El presidente de EEUU, Donald Trump, ha planteado la creación de una operación naval de carácter internacional con el objetivo de garantizar que el estratégico estrecho de Ormuz, vía clave para el comercio mundial de crudo y actualmente sometido al bloqueo del Ejército iraní, permanezca “abierto y seguro”.
Trump ha trasladado su intención de que “países afectados” por la interrupción del tráfico en el estrecho se integren en esta iniciativa conjunta. Aunque no ha ofrecido un calendario concreto para su puesta en marcha, sí ha señalado de forma expresa su “esperanza” de que “China, Francia, Japón, Corea del Sur o Reino Unido” se sumen a los buques de guerra estadounidenses para reabrir esta ruta marítima.
En un mensaje difundido en su red Truth Social, el presidente estadounidense sostiene que “el 100% de la capacidad militar (iraní) está destruida” tras los ataques combinados que EEUU e Israel llevan efectuando desde hace dos semanas, si bien admite a continuación que para Teherán sigue siendo “fácil enviar un par de aviones no tripulados, colocar minas o lanzar misiles a lo largo del estrecho, por muy derrotados que estén”.
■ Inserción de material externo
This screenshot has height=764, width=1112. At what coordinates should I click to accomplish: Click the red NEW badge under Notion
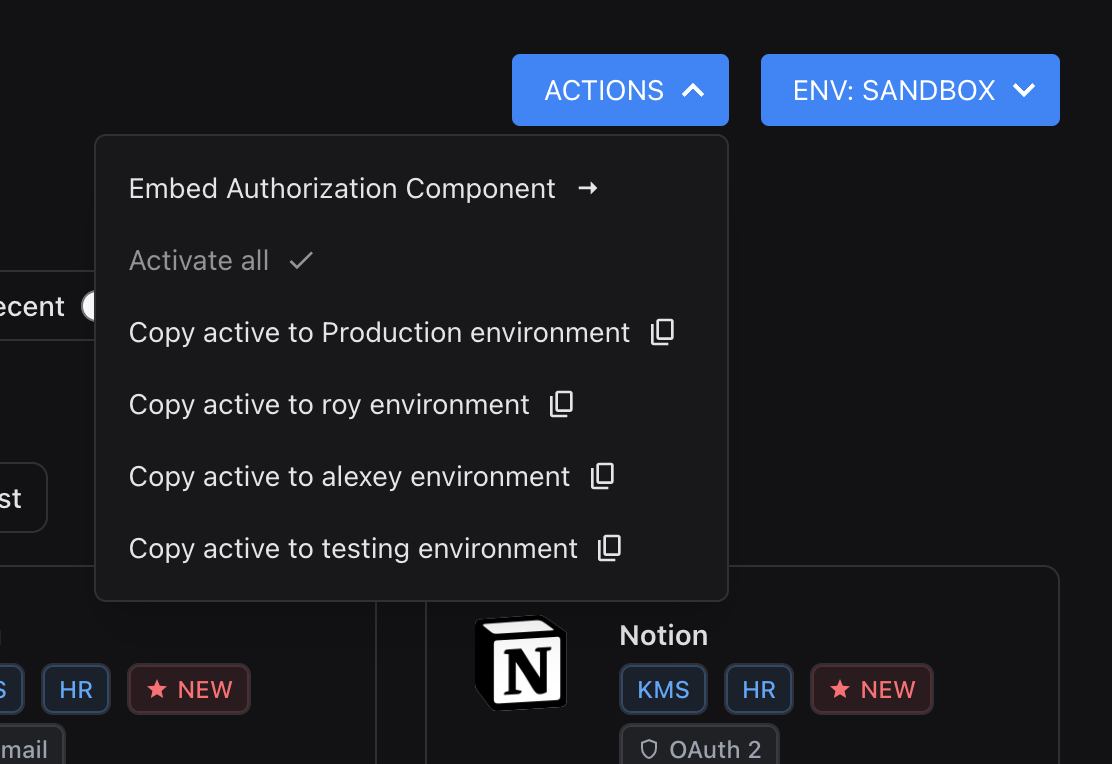[872, 689]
Trump añade que “con suerte, China, Francia, Japón, Corea del Sur, el Reino Unido y otros países afectados por esta restricción artificial enviarán buques a la zona para que el estrecho de Ormuz deje de ser una amenaza por parte de una nación que ha sido completamente decapitada”, insistiendo en que la implicación de estas potencias es clave para el éxito de la misión.
El mandatario remata su mensaje asegurando que “mientras tanto, Estados Unidos bombardeará sin piedad la costa y seguirá hundiendo barcos iraníes. De una forma u otra, pronto lograremos que el estrecho de Ormuz quede abierto, seguro y libre”, reafirmando así su disposición a mantener la presión militar sobre Irán hasta recuperar la plena seguridad de este corredor marítimo.